Si presenta di modeste dimensioni ma la ricchezza dei suoi contenuti lo rende tappa obbligata durante la visita del territorio.

Particolarmente riuscita e' stata l'organizzazione tematica, che nel modo piu' efficiente riassume secoli di storia: dai piu' antichi insediamenti prenuragici alla fiorente civilta' nuragica; dalle testimonianze di epoca punica e romana sino a giungere alla storia recente della fiorente Gurulis Vetus.

Archittetura

Il centro storico

La parte storica del paese si colloca sulle rovine dell'antico centro romano di Gurulis Vetus. Sulle vie si possono notare diversi palazzi edificati nell'800 da famiglie borghesi e nobili locali. Nelle immediate vicinanze si trovano case di stile molto piu' semplice, ricoperte da intonaco non raffinato, ad un solo piano e spesso con una sola porta e finestra.

Le Chiese

Santa Maria degli Angeli

A sud del paese sorge la chiesa di Santa Maria degli Angeli, edificata sulla parte laterale del Convento dei Padri Osservanti e da questi sacrificata sino alla soppressione della stessa.
La sua costruzione dovrebbe essere contemporanea all'abbazia, che risulta fondata nel 1610, per interessamento del feudatario, baronessa De Ferraria e grazie alla collaborazione economica della comunita'.
L'altare maggiore e' stato ricostruito nel 1814, dove fu deposta la statua di Santa Maria degli Angeli.

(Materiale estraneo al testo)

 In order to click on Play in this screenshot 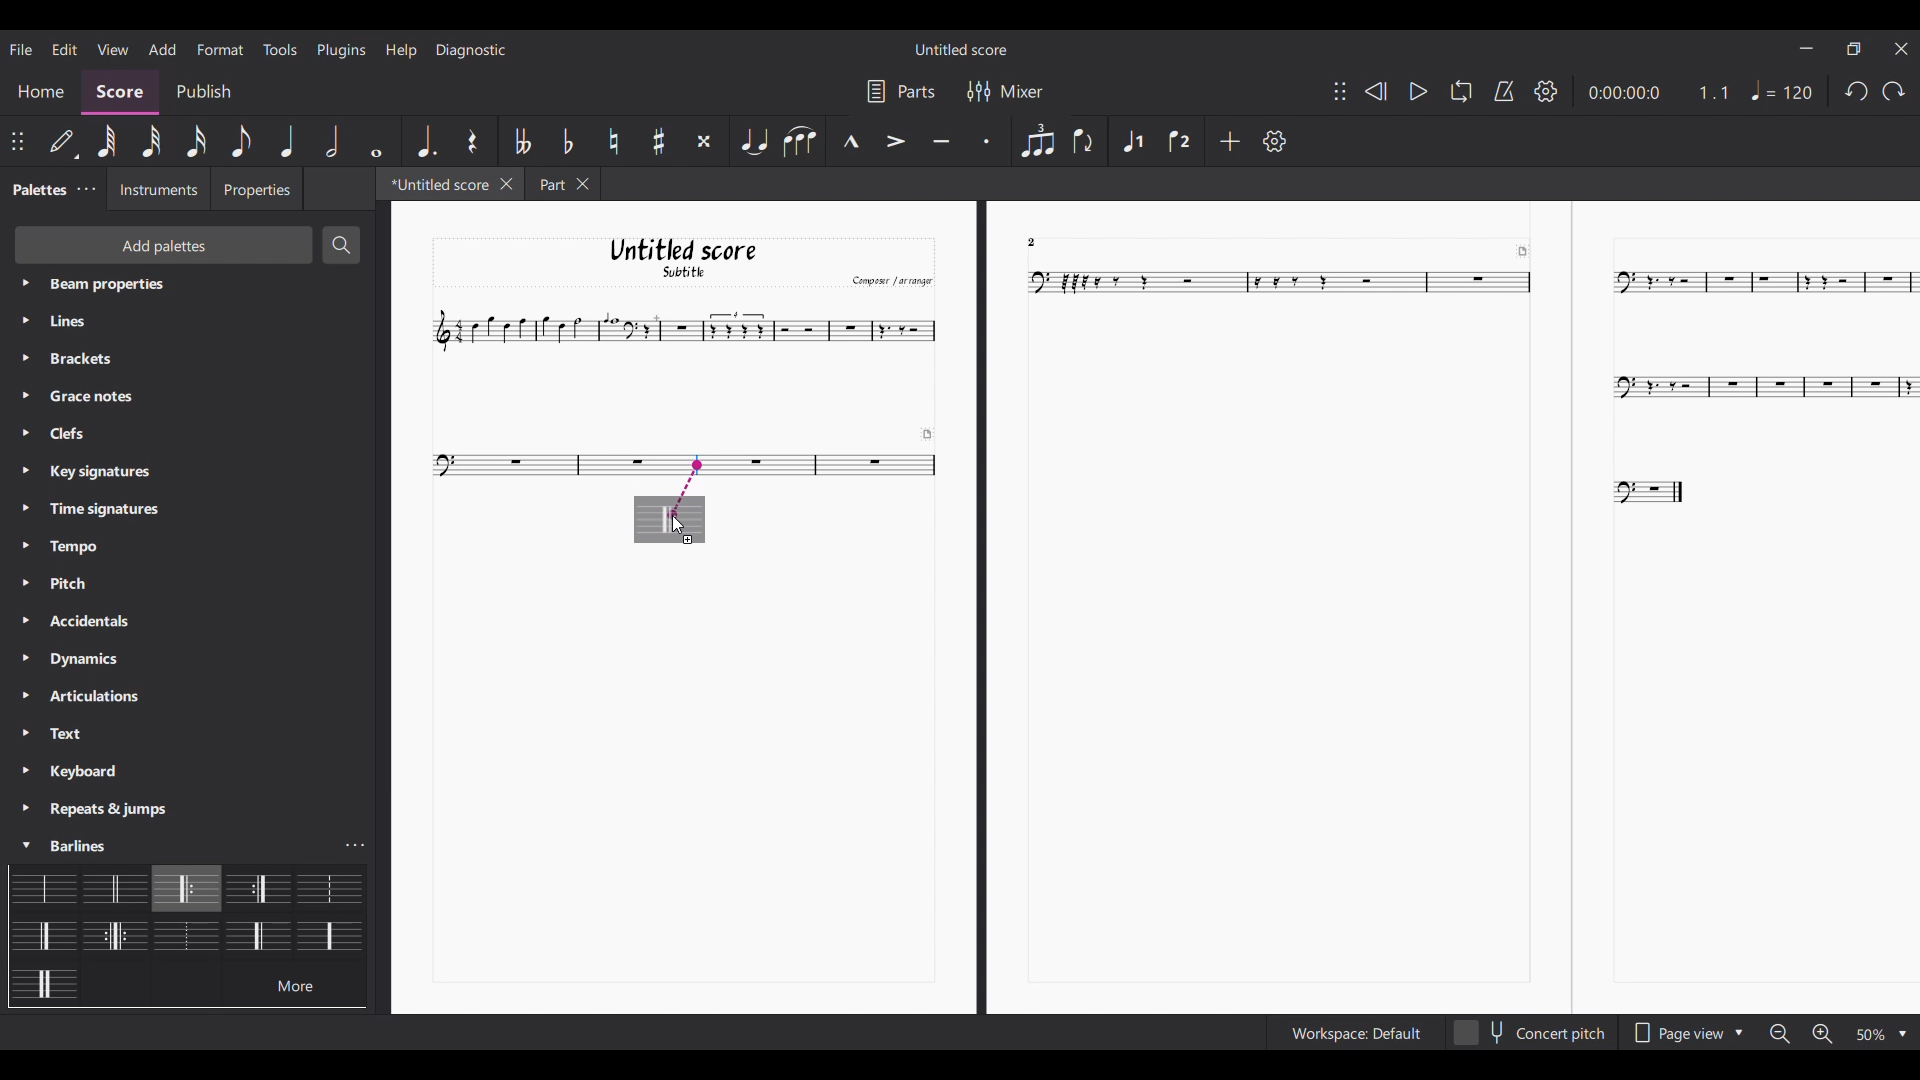, I will do `click(1418, 91)`.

E' nota in paese come Chiesa di S.Antonio, perche' oltre un secolo fa nel monastero congiunto vi erano i frati appartenenti all'Ordine dei Padri Minori Osservanti devoti a S.Antonio da Padova.

Santa Giulia

Esempio importante di architettura gotico-aragonese della Sardegna, fu consacrata e aperta al culto nel 1520, dopo qualche decennio di costruzione.
Sulla facciata vi sono gli scudi araldici con le insegne dei De Ferraria (baroni di Bonvehi) e del Vescovo di Bosa Pietro de Sena
La chiesa attuale e' stata edificata sullo stesso punto dove sorgeva un'altra chiesa medioevale, sulla cui facciata era segnata la data del 1170.
Sullo stesso terreno esistevano i resti di un'altra chiesa paleocristiana edificata nel 338 d.C., devastata durante la dominazione vandalica.
Nell'Archivio della Diocesi di Bosa si conservano antichi documenti concernenti la chiesa di S.Giulia, che risale al 1341.

Santa Croce

Posta alle falde del colle di San Paolo, nella piazzetta omonima, sulla sua facciata, un'incisione attesta che fu edificata nel 1544 e dedicata a S.Michele Arcangelo per opera della Confraternita di Santa Croce.
La realizzazione avvenne probabilmente in due fasi: prima venne costruita la navata principale e poi l'ambiente che ospita il presbiterio e l'altare.

Chiese minori

San Giuseppe

La piccola chiesa di San Giuseppe, sconsacrata oltre 50 anni fa, presenta una facciata semplice con una piccola croce in calcare, in alto al centro. Situata tra Via Sassari e Via E.D'Arborea, nel piccolo spiazzo antistante, e' stata per molto tempo semidiroccata poiche' il soffitto a doppio spiovente in legno aveva ceduto, danneggiando anche l' interno dove si trova un altare ligneo con tabernacolo, anch' esso esposto lungamente alle intemperie. E' stata completamente restaurata e riconsacrata nel 2007.

San Giorgio

La Chiesa di San Giorgio de Thori fu costruita con blocchi di calcare e tufo. Il tetto della sagrestia, collegato alla chiesa oramai sconsacrata, e' crollato. La chiesa, di proprieta' privata, si trova purtroppo in pessimo stato di conservazione perche' lasciata in totale abbandono.

San Sebastiano

La Chiesa campestre di San Sebastiano e' stata sconsacrata molto tempo fa per volere del Vescovo di Bosa, perche' era spesso utilizzata come rifugio per i delinquenti.